What is needed:
Please make an exact copy of the listing, without the pictures.

Data listing:
------------
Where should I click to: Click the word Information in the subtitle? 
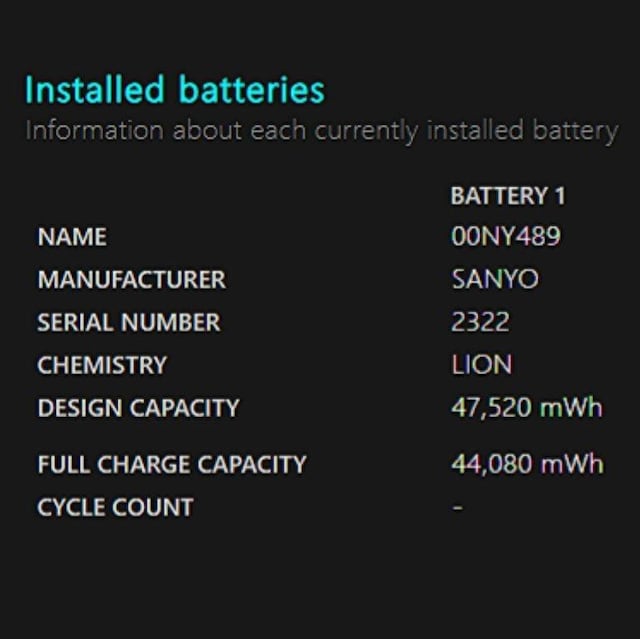(95, 131)
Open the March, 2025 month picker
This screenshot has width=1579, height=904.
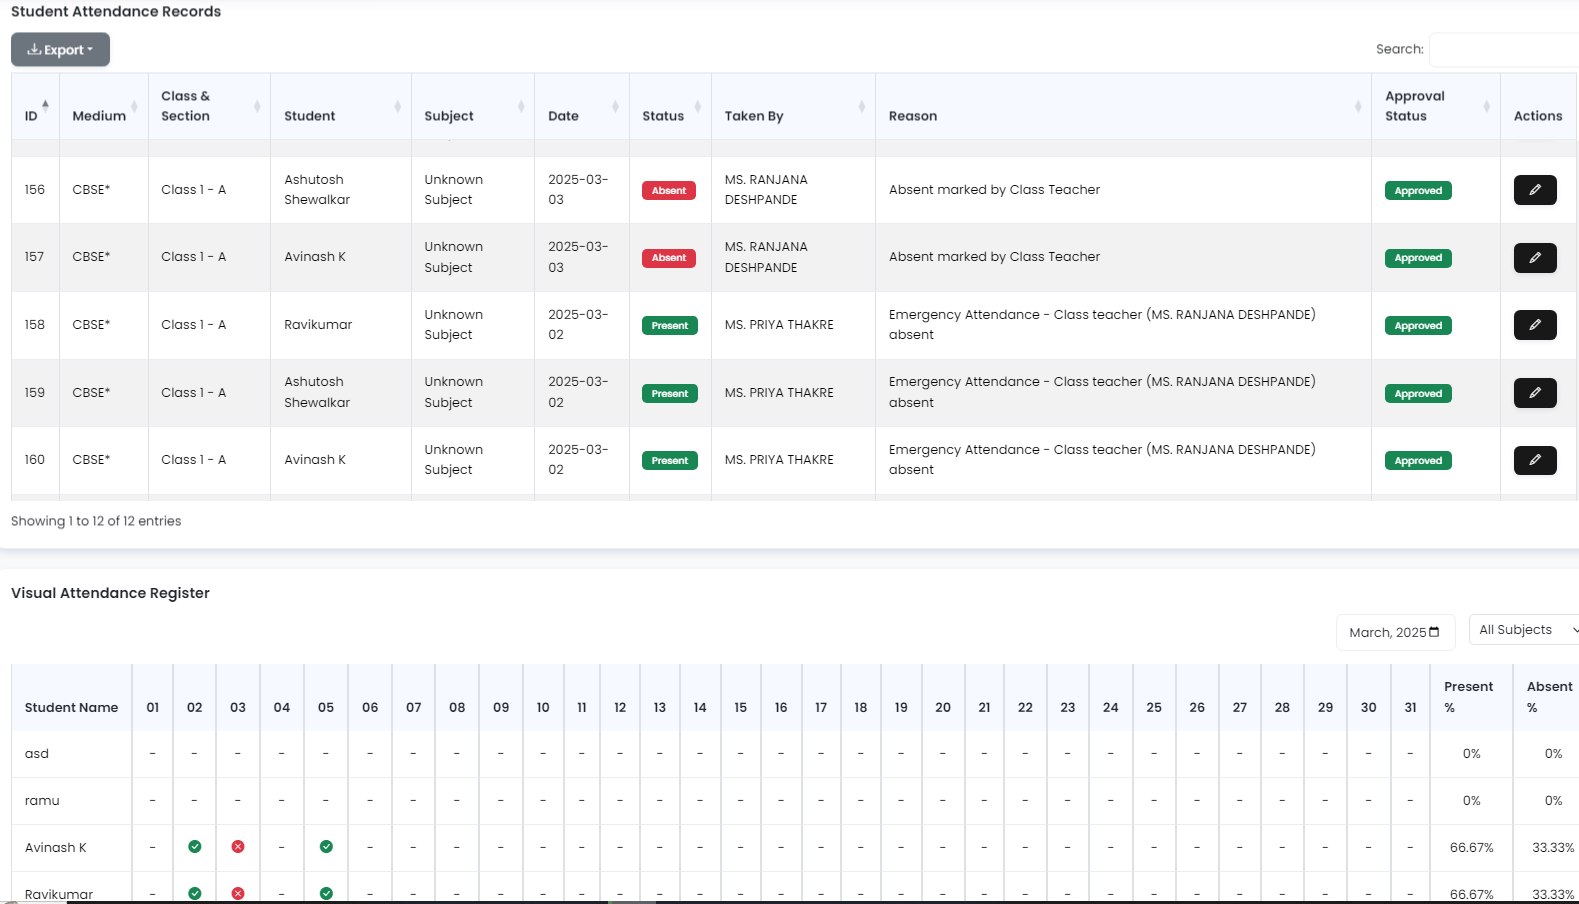click(1394, 632)
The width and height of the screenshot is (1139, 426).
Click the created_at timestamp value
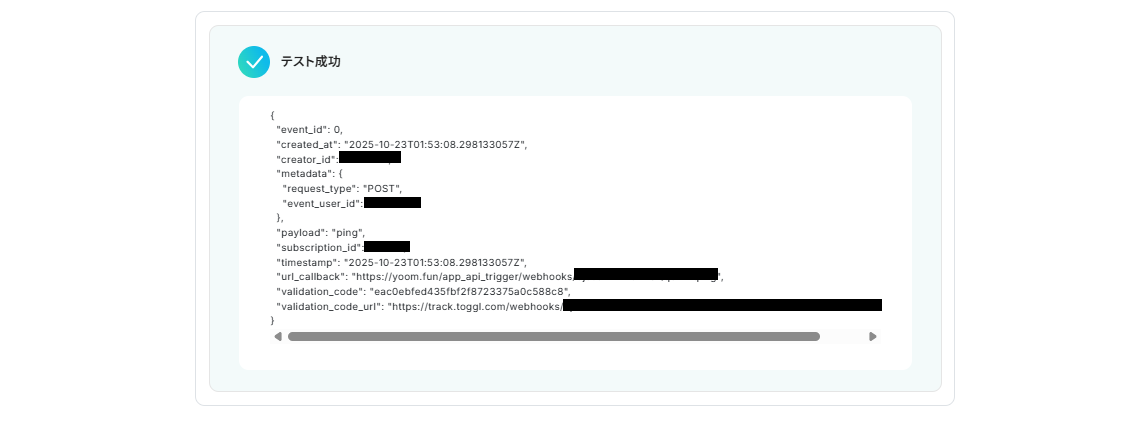click(x=435, y=144)
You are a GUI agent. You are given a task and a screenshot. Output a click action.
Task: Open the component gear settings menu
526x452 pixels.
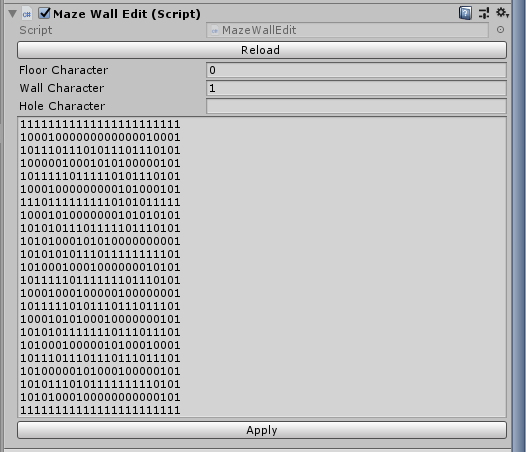502,13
------------
Response to the exercise:
Where should I click to: Click the word Information in the subtitle? 
(95, 131)
Open the March, 2025 month picker
This screenshot has width=1579, height=904.
click(1394, 632)
The width and height of the screenshot is (1139, 426).
Click the created_at timestamp value
click(x=435, y=144)
You are a GUI agent. You are given a task and a screenshot. Output a click action.
Task: Open the component gear settings menu
526x452 pixels.
502,13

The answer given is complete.